### Task requirements
Line count for "That": give how many lines in the data below contain it, with no other words.

### Screenshot grounding data
════════════════════
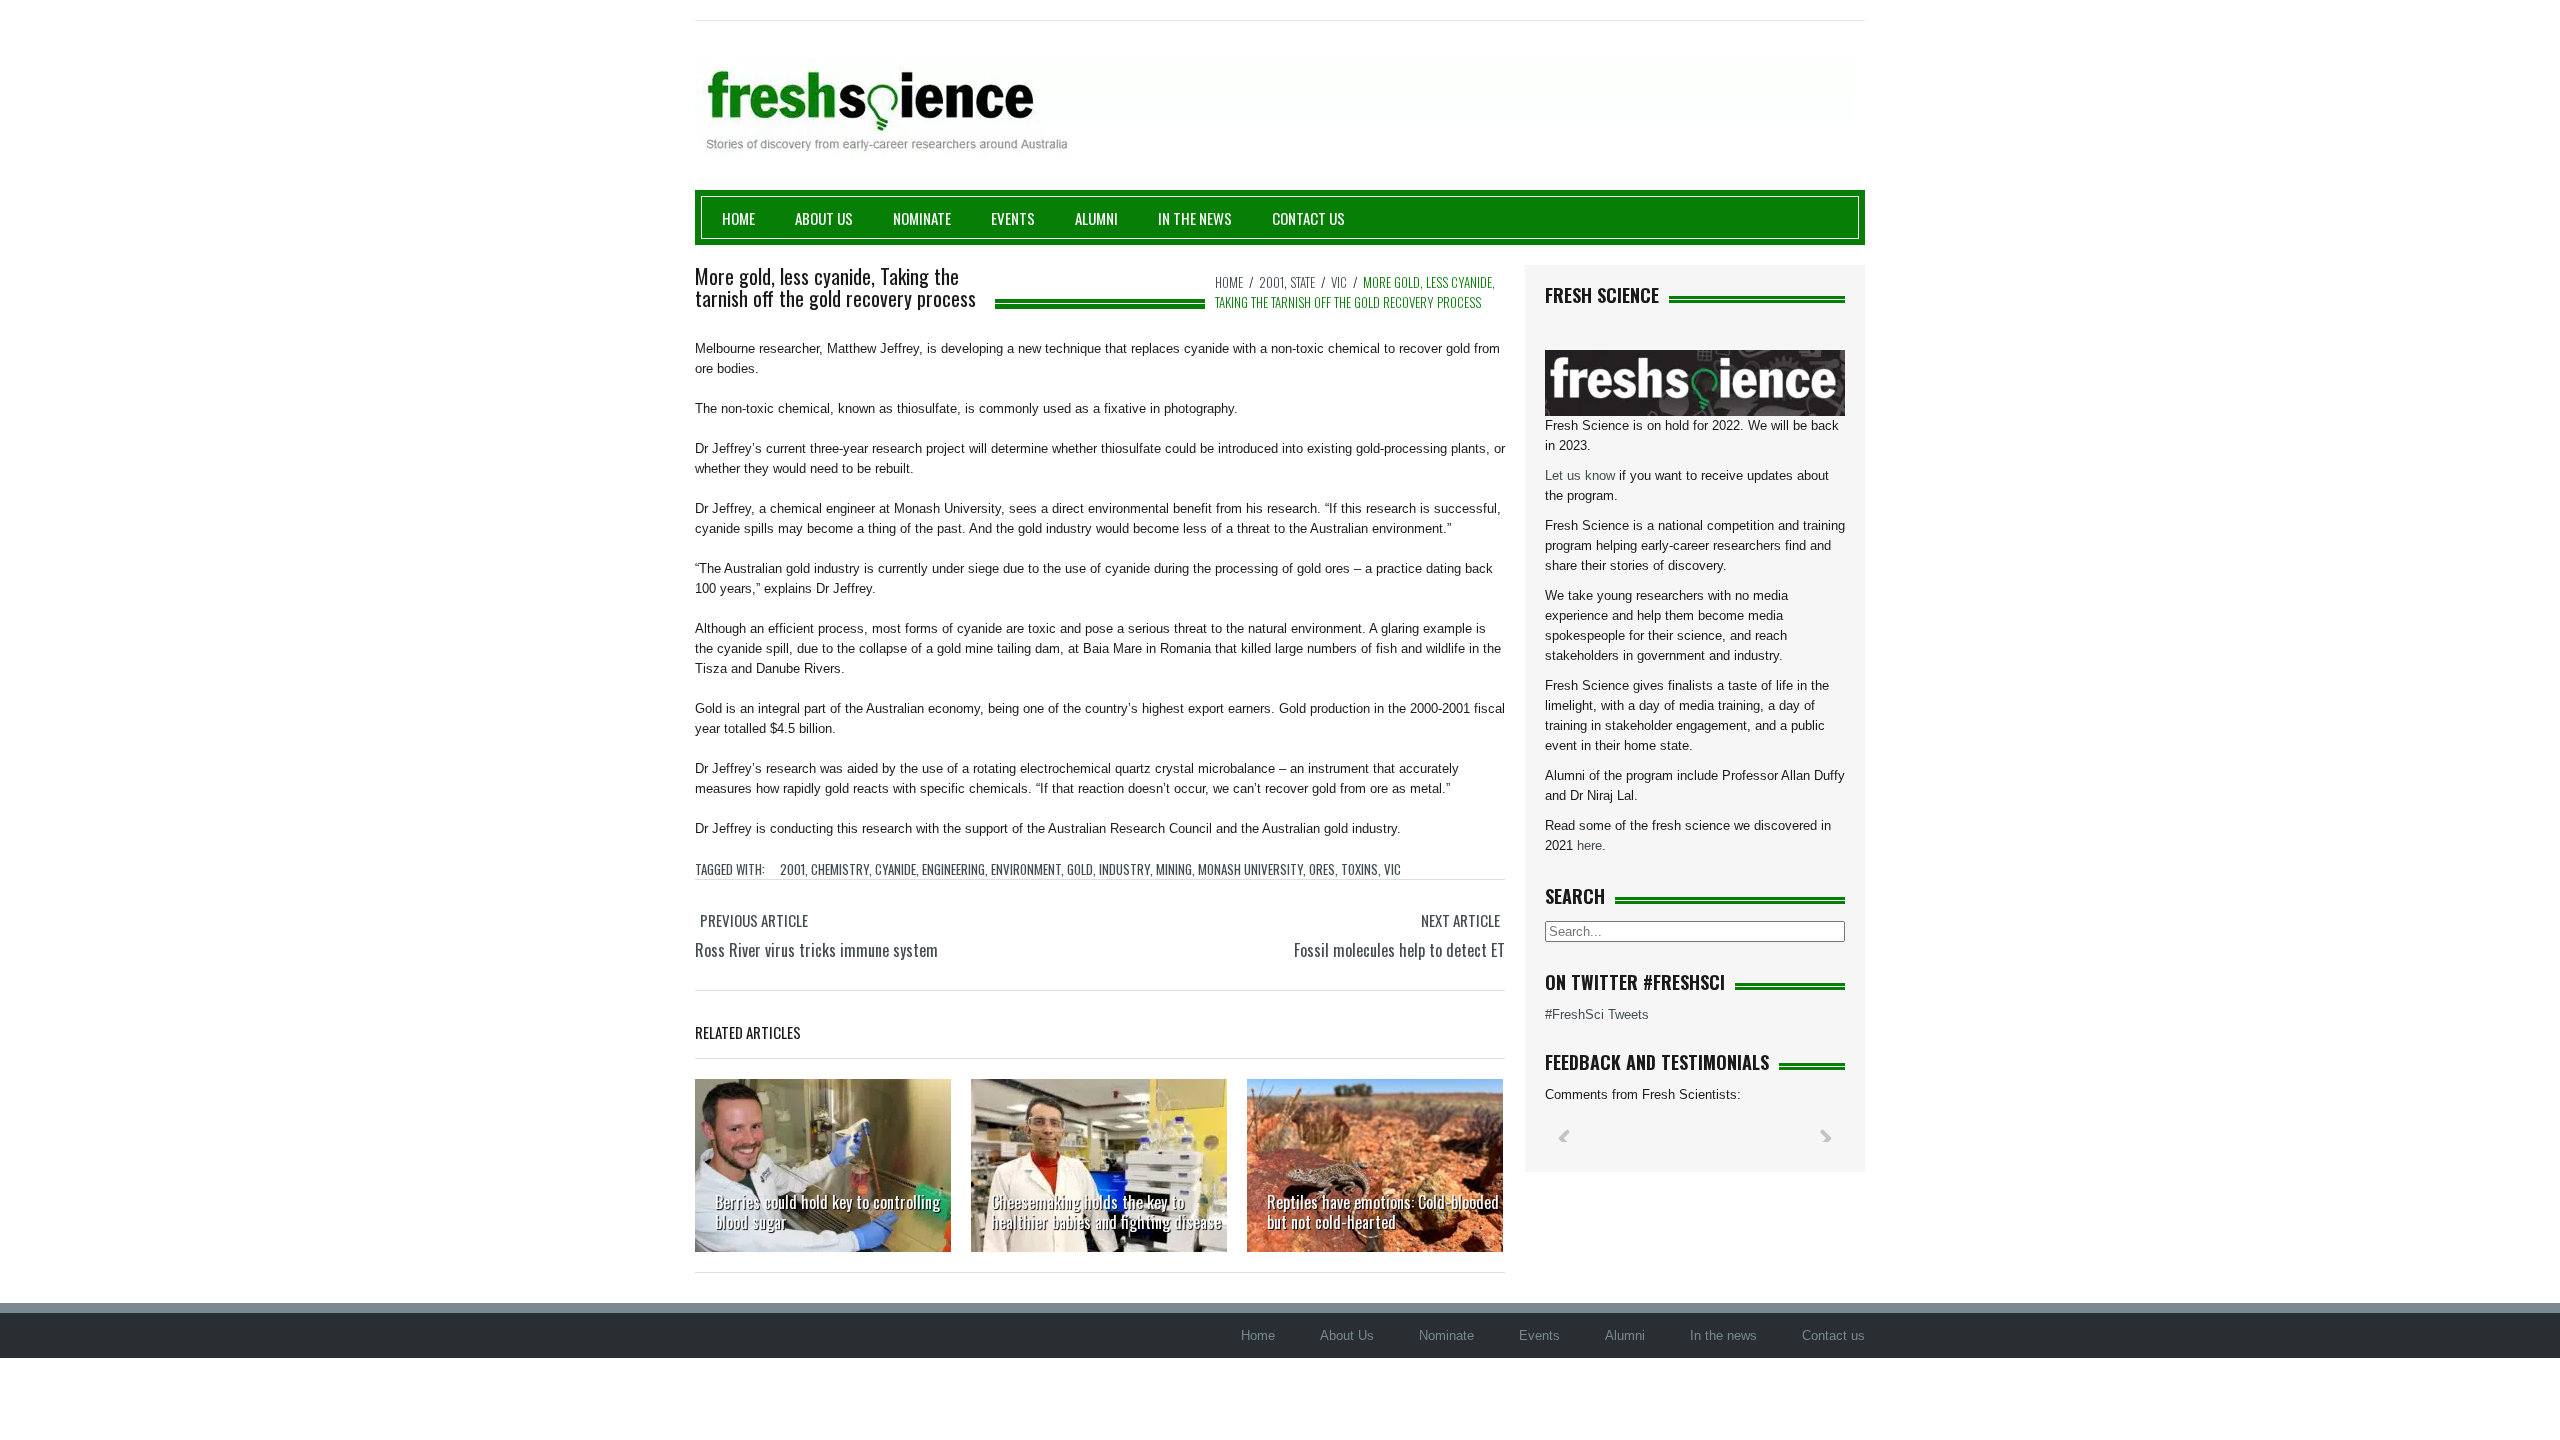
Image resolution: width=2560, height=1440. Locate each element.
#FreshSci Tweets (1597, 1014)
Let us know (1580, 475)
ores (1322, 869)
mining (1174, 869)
════════════════════
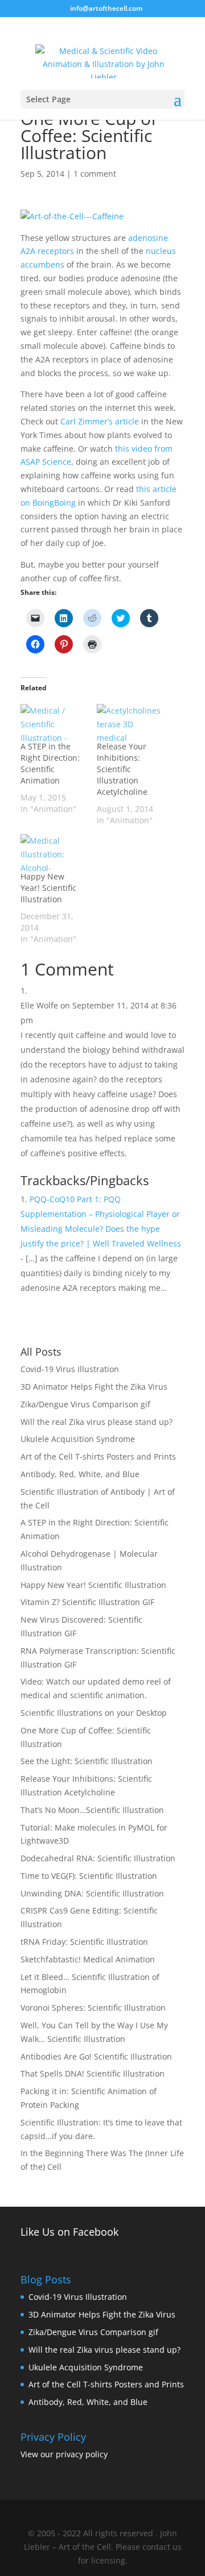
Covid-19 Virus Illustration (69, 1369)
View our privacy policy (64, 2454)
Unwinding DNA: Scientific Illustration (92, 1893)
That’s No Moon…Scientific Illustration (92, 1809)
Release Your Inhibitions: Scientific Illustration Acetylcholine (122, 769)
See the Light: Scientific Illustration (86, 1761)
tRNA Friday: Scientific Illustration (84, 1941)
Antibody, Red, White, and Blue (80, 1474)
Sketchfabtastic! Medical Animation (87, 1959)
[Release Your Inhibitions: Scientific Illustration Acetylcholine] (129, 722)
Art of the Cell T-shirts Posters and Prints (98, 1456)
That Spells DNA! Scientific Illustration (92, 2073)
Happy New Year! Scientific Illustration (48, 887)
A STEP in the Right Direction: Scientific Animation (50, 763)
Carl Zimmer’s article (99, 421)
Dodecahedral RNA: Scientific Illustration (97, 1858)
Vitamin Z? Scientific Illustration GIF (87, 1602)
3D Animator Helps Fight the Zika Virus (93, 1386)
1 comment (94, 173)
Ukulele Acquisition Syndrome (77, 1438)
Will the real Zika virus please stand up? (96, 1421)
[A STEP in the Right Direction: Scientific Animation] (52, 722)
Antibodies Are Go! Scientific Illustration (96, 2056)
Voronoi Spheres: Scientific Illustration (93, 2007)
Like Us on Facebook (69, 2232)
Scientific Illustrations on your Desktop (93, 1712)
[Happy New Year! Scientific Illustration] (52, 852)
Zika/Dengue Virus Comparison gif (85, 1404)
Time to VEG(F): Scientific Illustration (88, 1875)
════════════════════
### Written answer
2